RWMA: regional wall motion abnormalities; LVD: left ventricular dysfunction; LVH: left ventricular hypertrophy.

Table 5: Comparison of groups with preserved and reduced ejection fraction

Column 1 Preserved EF (103) Reduced EF (n = 142) P value
Male 76 (46.6%) 87 (53.7%)  
Female 26 (32.5%) 55 (68.7%)  
HTN 71 (35.6%) 128 (64%) 0.00003
DM 29 (41.4%) 41 (56.9%) 1
CAD 3 (16.6%) 15 (83%) 0.02
LVH 43 (24%) 135 (75.8%) 2.6
RWMA 2 (18%) 9 (81.8%) 0.1
Valvular heart disease 14 (22.9%) 47 (77%) 0.00052
PE 2 (40%) 3 (60%) 1
Global hypokinesia 13 (13.5%) 83 (86.4%) 2.3
Hb < 10 gm/dL 65 (33.6%) 128 (66.3%) 3.7
Death 2 (7.6%) 24 (92.3%) 0.00021

HTN: Hypertension; DM : Diabetes Mellitus; CAD: Coronary artery disease; LVH: Left Ventricular Hypertrophy; PE: Pericardial Effusion; Hb: Haemoglobin

Table 6: Factors associated with mortality.

  Death
N = 26
Alive P-value
Hb < 10 gm/dL 23   0.3
LVH 23   0.2
LVD 24   0.002
Global hypokinesia 19   0.0001
RWMA 3   0.1
Valvular heart disease 9   0.3
Pericardial effusion 1   0.3

RWMA: regional wall motion abnormalities; LVD: left ventricular dysfunction; LVH: left ventricular hypertrophy.

Discussion

Cardiovascular disease is very common in patients with CKD, and is by far the leading cause of morbidity and mortality in end-stage renal disease. We observed that majority of the patients were aged 41–50 years, with the mean age of 49.7 years, similar to the findings of Singh et al. (5) (Table 7). In our study, male population (67%) was predominant, similar to Singh et al. (5) and Foley et al. (7). Hypertension was found in 81.2% patients, correlating with other studies (6,8). We observed significant echocardiographic changes in hypertensive group compared to normotensive group. LVH was examined in 76% patients, as observed by Laddha et al., who observed LVH in 74% patients in their study (10). In a study conducted by Zoccali et al., LVH was found in 77% patients (9). Similar observations were made by Singh et al. (5). In anemic patients (with Hb < 10 gm/dL), echocardiogarphic changes were observed correlating with other studies. In anemic patients, LVH was found in 82% and LVD in 66% cases. It was comparable with the observations made by Singh et al. (5), Parfrey et al. (8), and Datta et al. (11). Patients with reduced EF had higher risk of valvular heart disease and significant mortality, similar to the observations made by Yamada et al. (6). Mortality occurred in 26 (10.6%) patients; among these, Hb < 10 gm/dL was found in 23 (88.4%), LVH in 23 (88.4%), LVD in 24 (92%), and global hypokinesia in 19 (73%) patients, correlating with the studies carried out by Yamada et al. (6) and Zoccali et al. (9).
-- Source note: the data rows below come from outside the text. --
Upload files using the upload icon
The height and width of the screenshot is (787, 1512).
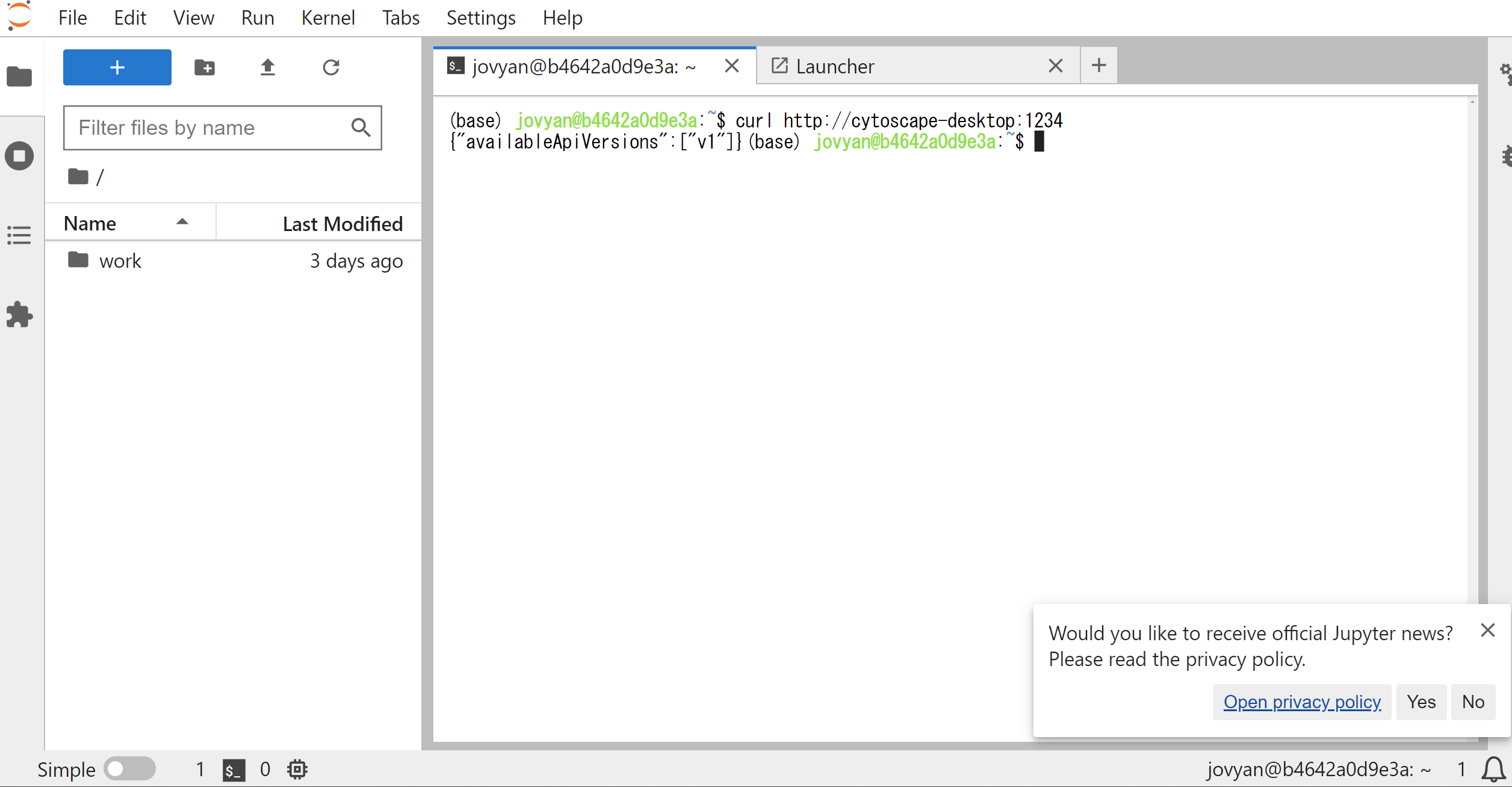[268, 67]
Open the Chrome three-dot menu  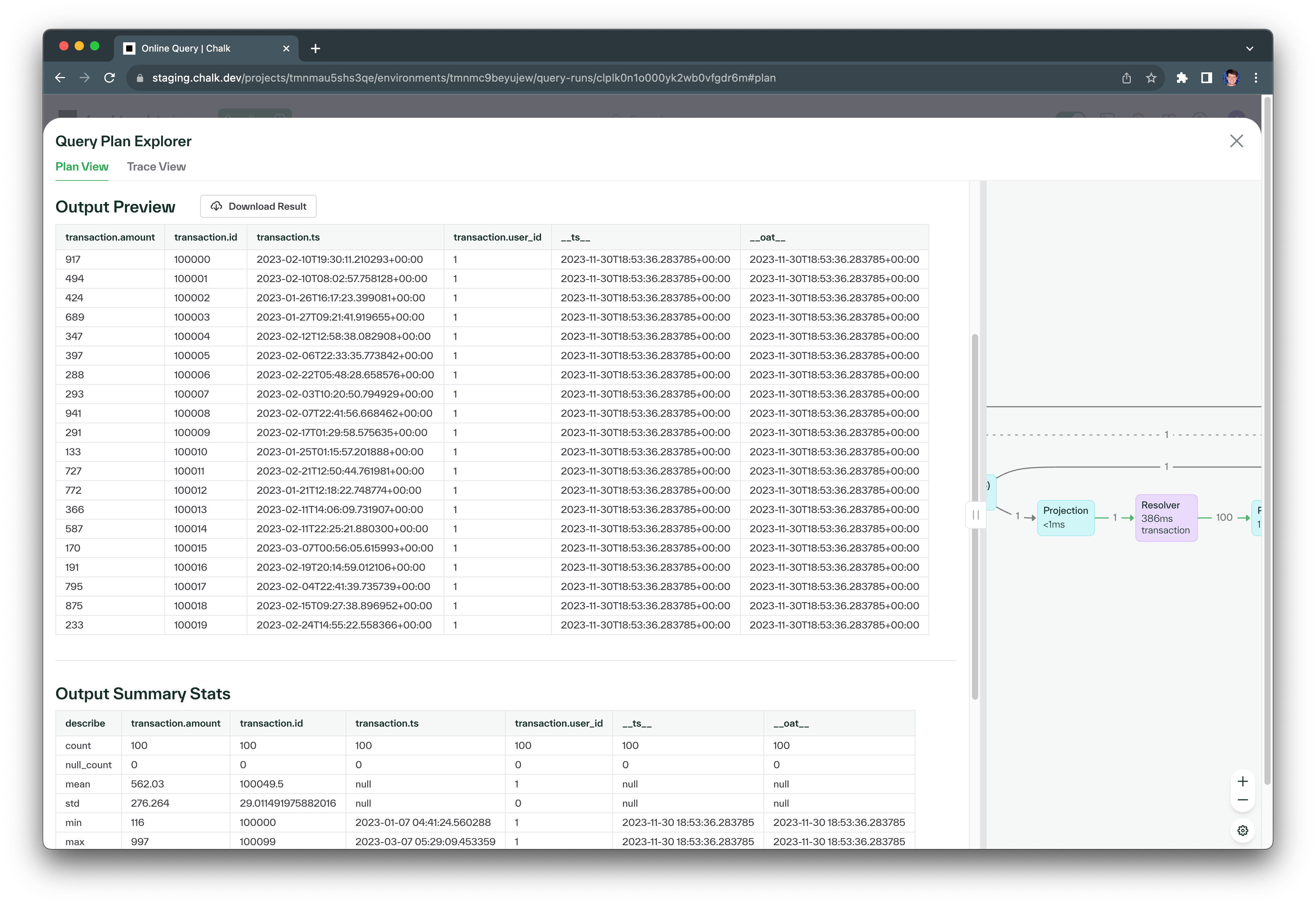click(1255, 78)
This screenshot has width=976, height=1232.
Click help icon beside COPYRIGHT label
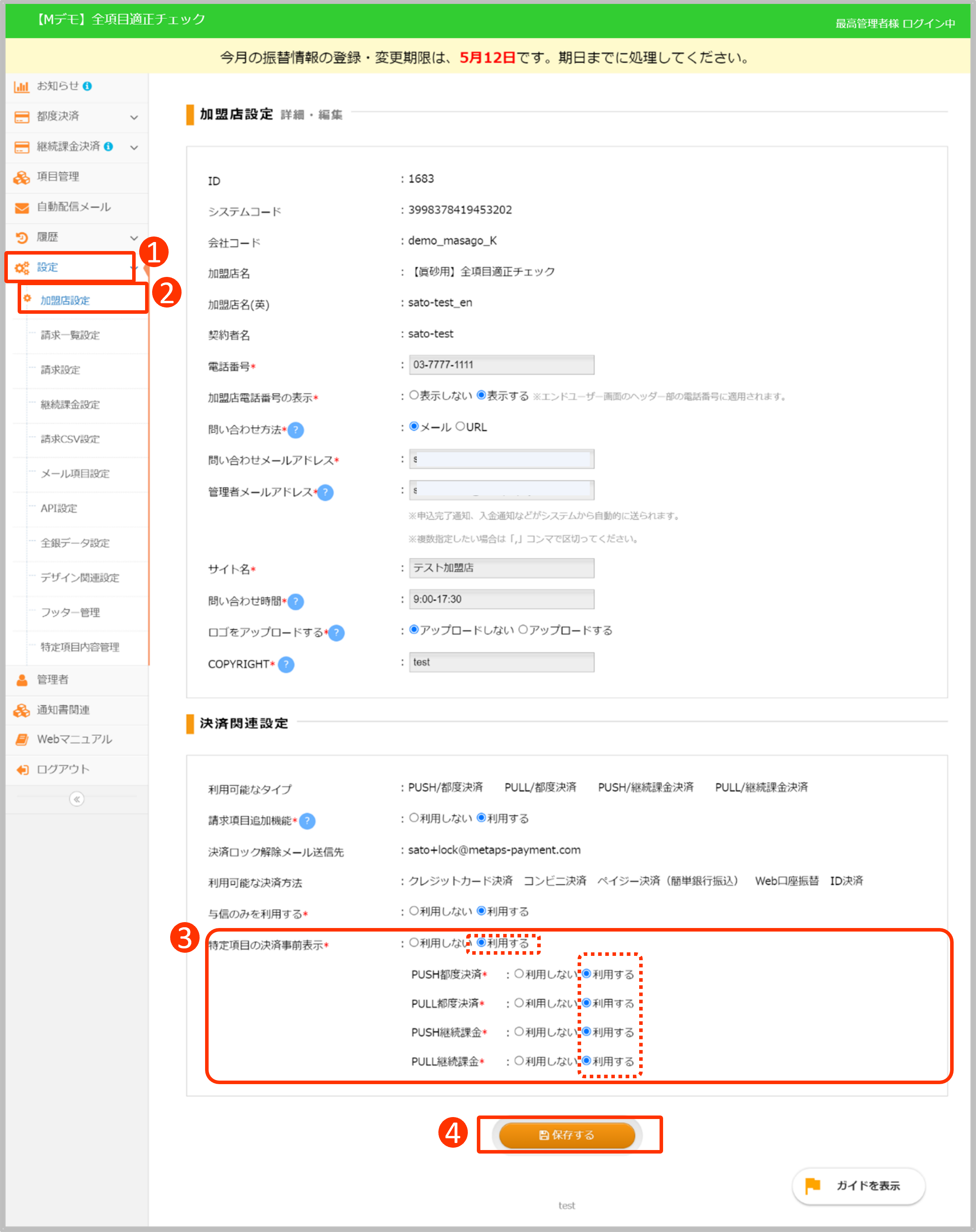click(x=286, y=664)
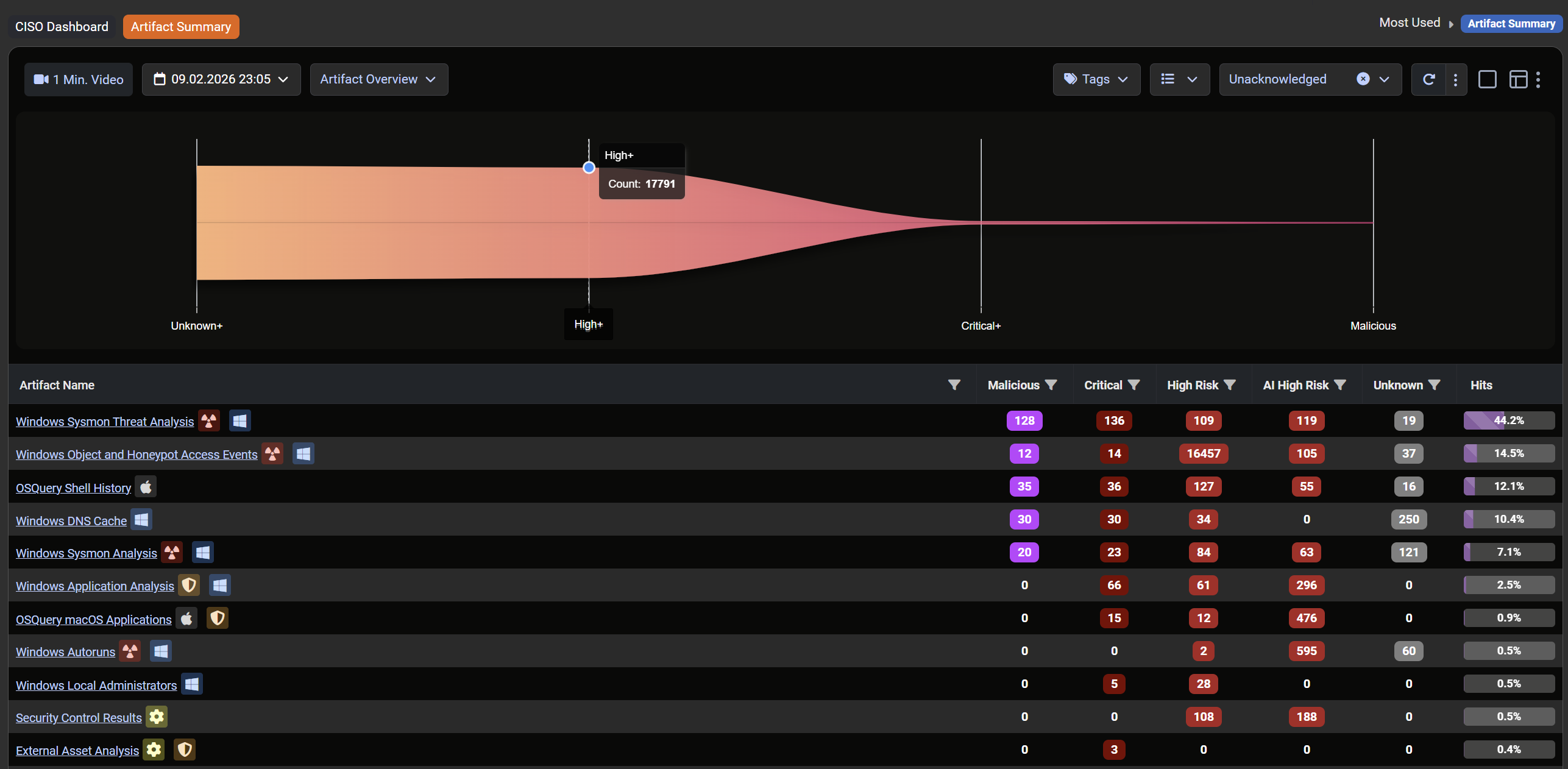Switch to the single panel layout icon
The width and height of the screenshot is (1568, 769).
pos(1487,79)

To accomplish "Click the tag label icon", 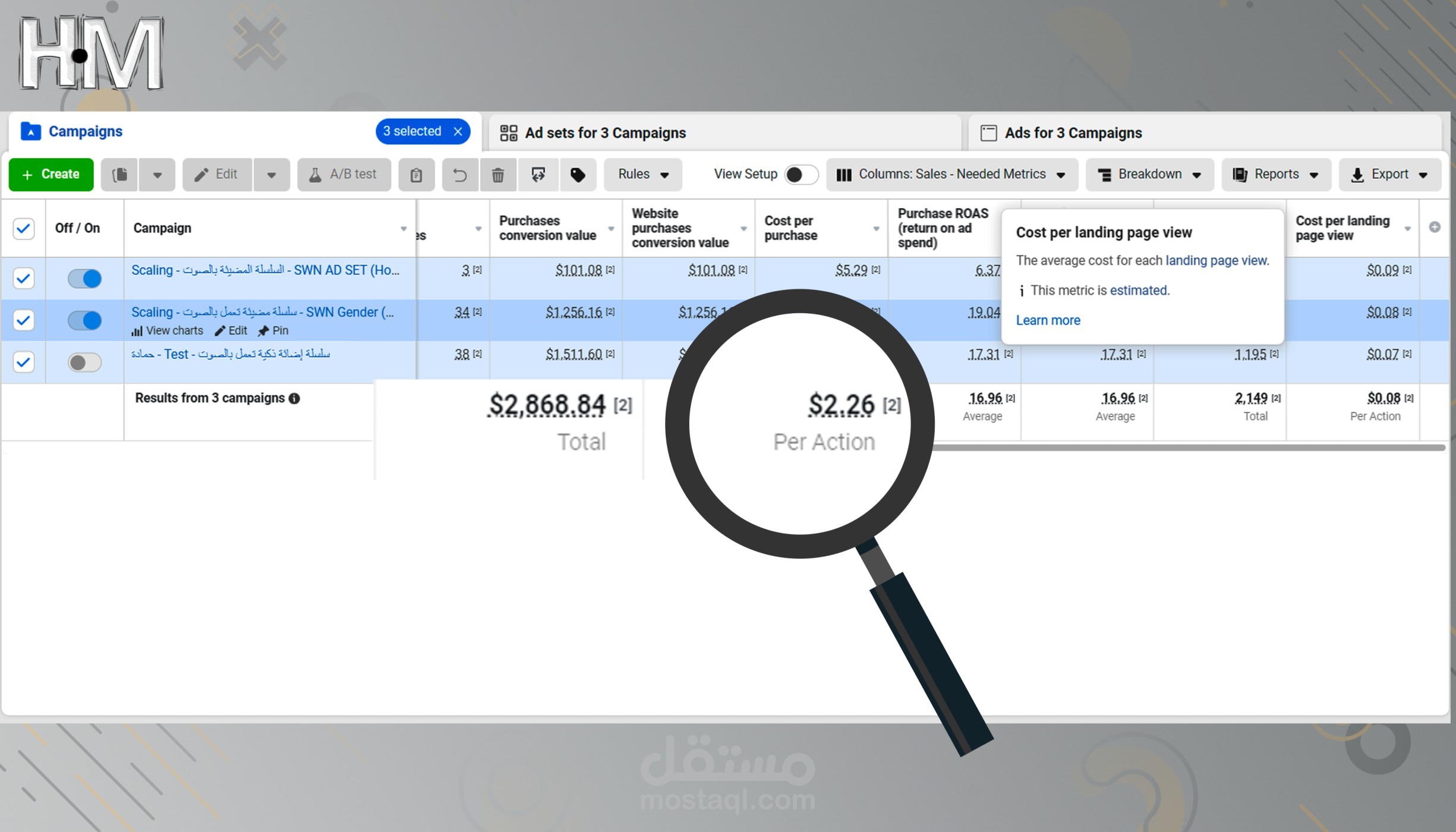I will [x=578, y=175].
Table 7: Comparison with other studies.

N LVH LVD
Overall HTN Hb (<10 gm/dL)
Present study 245 76.7% 87% 82% 57%
Foley et al. (7) 433 75%      
Bansal et al. (1) 190 79%     48%
Laddha et al. (10) 70 74% 74% 82% 23%
Zoccali et al. (9)   71%     46%
Yamada et al. (6) 1254       13%, EF < 35 predicts poor outcome
Datta et al. (11) 230 96%   89% 51%

LVD: left ventricular dysfunction; LVH: left ventricular hypertrophy; EF: ejection fraction; HTN:

Limitations

This was a 1-year study and no further follow-up took place.

Conclusion

Echocardiohraphy is a noninvasive diagnostic test to detect early changes in cardiac parameters. All ESRD patients with hypertension and anemia at the time of initiation of renal replacement therapy (RRT) should undergo echocardiography screening.

Conflict of Interest

None. All the authors contributed equally to this study.

Funding

No funding was received for this study.

Foot Notes

How to cite: Nazneen S, et al. Echocardiographic Changes in Patients with End-Stage Renal Disease at Initiation of Dialysis. J Ren Hepat Disord. 2021;5(1): 44–48.